Patience awakens with new cat-like abilities. She falls from any height and is able to land on her hands and feet, she has an uncanny feline-like agility and flexibility, and is irresistibly drawn to cat nip. After telling off George and getting fired as a result, she embraces her inner cat and by night dons a leather outfit to fight crimes and by day romances a hunky cop (Bratt, sadly not reprising his role from Law and Order). Before you can open a can of Friskies, Patience is decked out in home-made fetish gear bent on exacting revenge on the people responsible for her death.
Halle Berry was miscast in this role. She is hard to believe as a mousy fashion victim cum wallflower who is marginalized by her boss and can’t even muster up the courage to tell her noisy neighbours to keep their music down. If she were alive today, Aaliyah would have been perfect in this role not a veteran, Academy Award-winning actress like Berry. Her post-Monster’s Ball career has been spotty at best and this film doesn’t help avoid the traditional post-Academy Award winning curse that seems to afflict so many actors (Kim Basinger, Kevin Spacey, Nicolas Cage, et al).

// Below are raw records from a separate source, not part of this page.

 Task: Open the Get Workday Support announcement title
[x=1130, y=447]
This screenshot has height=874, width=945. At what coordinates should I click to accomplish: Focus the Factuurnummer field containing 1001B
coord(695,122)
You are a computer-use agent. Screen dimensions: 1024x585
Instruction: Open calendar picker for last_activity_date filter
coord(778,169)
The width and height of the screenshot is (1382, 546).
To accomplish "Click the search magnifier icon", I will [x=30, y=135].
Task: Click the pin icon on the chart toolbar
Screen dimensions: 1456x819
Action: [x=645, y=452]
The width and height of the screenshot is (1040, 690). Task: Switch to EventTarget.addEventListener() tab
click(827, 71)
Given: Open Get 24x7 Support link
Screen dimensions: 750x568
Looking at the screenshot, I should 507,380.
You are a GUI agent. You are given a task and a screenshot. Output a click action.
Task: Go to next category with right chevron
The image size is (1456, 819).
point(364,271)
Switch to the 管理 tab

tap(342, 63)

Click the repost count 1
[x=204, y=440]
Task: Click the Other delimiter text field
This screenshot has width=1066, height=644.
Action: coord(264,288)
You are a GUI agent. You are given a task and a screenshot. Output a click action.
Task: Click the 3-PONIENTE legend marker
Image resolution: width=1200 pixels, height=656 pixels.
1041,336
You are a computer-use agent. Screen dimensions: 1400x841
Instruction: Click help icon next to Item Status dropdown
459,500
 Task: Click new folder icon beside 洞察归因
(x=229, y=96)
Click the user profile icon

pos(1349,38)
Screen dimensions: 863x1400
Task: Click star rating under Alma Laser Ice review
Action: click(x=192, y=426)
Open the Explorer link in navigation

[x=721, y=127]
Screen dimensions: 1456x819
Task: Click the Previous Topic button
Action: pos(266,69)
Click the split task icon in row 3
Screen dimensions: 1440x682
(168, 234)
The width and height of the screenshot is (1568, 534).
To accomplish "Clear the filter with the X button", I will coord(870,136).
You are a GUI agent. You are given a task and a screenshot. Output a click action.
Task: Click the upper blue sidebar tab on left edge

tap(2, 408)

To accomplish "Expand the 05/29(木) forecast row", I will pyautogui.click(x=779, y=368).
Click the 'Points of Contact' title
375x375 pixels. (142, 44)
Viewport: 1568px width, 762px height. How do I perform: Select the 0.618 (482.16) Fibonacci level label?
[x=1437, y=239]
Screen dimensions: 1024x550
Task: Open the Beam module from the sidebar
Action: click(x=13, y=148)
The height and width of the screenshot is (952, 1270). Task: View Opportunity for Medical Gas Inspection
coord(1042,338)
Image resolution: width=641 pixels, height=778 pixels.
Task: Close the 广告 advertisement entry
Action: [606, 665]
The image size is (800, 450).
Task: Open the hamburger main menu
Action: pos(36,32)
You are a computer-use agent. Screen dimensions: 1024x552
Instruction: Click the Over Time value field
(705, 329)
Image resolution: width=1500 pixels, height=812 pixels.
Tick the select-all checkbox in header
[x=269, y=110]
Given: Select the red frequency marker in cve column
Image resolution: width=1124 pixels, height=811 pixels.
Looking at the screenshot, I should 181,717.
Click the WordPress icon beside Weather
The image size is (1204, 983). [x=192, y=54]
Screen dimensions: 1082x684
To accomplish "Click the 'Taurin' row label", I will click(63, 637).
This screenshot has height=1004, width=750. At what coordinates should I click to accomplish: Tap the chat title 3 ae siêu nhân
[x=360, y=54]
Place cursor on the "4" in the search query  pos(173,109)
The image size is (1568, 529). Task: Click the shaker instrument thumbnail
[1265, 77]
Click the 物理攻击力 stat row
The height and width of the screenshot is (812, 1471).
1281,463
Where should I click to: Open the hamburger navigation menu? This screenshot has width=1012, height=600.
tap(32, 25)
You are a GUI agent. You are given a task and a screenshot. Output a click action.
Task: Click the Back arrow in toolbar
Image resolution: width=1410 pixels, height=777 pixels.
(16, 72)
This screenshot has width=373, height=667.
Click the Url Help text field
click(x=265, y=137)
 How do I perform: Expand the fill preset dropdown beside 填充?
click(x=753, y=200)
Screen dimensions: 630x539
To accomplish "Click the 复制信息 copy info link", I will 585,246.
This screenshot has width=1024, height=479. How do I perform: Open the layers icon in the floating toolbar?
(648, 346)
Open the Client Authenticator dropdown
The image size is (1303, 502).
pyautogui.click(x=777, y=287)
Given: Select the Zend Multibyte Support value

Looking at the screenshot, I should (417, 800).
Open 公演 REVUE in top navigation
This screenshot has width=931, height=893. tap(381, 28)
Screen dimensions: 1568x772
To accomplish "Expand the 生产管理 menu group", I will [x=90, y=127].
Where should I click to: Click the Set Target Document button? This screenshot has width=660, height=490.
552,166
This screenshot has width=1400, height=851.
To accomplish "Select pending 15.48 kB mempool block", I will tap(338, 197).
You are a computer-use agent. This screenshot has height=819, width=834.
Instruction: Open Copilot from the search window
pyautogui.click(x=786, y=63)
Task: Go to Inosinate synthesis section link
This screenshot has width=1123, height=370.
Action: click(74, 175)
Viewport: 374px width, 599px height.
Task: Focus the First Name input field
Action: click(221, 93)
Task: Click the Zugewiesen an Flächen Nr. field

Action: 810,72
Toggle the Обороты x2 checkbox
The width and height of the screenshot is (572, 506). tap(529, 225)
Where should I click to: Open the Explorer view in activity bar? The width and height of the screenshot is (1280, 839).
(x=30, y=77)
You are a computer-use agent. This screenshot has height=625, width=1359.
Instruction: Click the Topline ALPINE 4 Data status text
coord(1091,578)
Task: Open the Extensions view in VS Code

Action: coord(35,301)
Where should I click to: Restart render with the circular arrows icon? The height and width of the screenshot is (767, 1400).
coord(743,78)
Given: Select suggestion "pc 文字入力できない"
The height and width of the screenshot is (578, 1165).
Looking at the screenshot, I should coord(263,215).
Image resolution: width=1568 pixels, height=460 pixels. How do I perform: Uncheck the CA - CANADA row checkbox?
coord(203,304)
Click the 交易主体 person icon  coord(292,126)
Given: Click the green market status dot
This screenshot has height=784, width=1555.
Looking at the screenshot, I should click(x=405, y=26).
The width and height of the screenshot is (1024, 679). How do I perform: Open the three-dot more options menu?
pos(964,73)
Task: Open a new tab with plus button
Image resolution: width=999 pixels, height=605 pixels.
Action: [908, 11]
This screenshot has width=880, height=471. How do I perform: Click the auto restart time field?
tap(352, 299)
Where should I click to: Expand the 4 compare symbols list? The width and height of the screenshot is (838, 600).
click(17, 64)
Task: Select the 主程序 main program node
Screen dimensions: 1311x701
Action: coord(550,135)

Catwoman was originally touted as comeback of sorts for Sharon Stone, who was once a red-hot, in demand actress in the late ‘80s and early ‘90s but has fallen on hard times as of late. She must’ve identified with Laurel, a past-her-prime model feeling the heat from younger, more beautiful models on their way up. However, Stone just looks tired and bored throughout most of the movie. She should have been given more screen-time and the opportunity to vamp it up. She does a bit towards the end but by then it is too little, too late as she’s wasted in this throwaway role.
Catwoman is plagued with clunky and lame dialogue that is not even bad in a fun, campy way. The screenplay (written by three credited people—not a good sign) is riddled with little nagging omitted details. For example, once Patience is fired from her job what does she do for money? Has she found a new job? Is she even looking for one? The script doesn’t bother to address these issues and this comes across as just sloppy writing that, apparently, three screenwriters couldn’t figure out. It’s a shame because there are a few interesting ideas buried within. There is the notion that fake beauty is toxic and that we should enjoy who we are and how we look and not try to be something we aren’t and can never be. But this message is lost in this mess of a movie.
“The Many Faces of Catwoman” is a fun, 30-minute look at the history of the character, hosted by Eartha Kitt. This doc traces her development through comic books, TV and film over the years and how her look has evolved as well. Included are interviews with previous Catwomen, Kitt, Julie Newmar, Lee Meriwether and Michelle Pfeiffer as well as comic book writers and artists.
“Behind-the-Scenes Documentary” is standard press kit material that relies heavily on clips from the movie.
There are also five additional scenes totaling six minutes and include more time devoted between the romance between Patience and Bratt’s cop.
Finally, there is a theatrical trailer.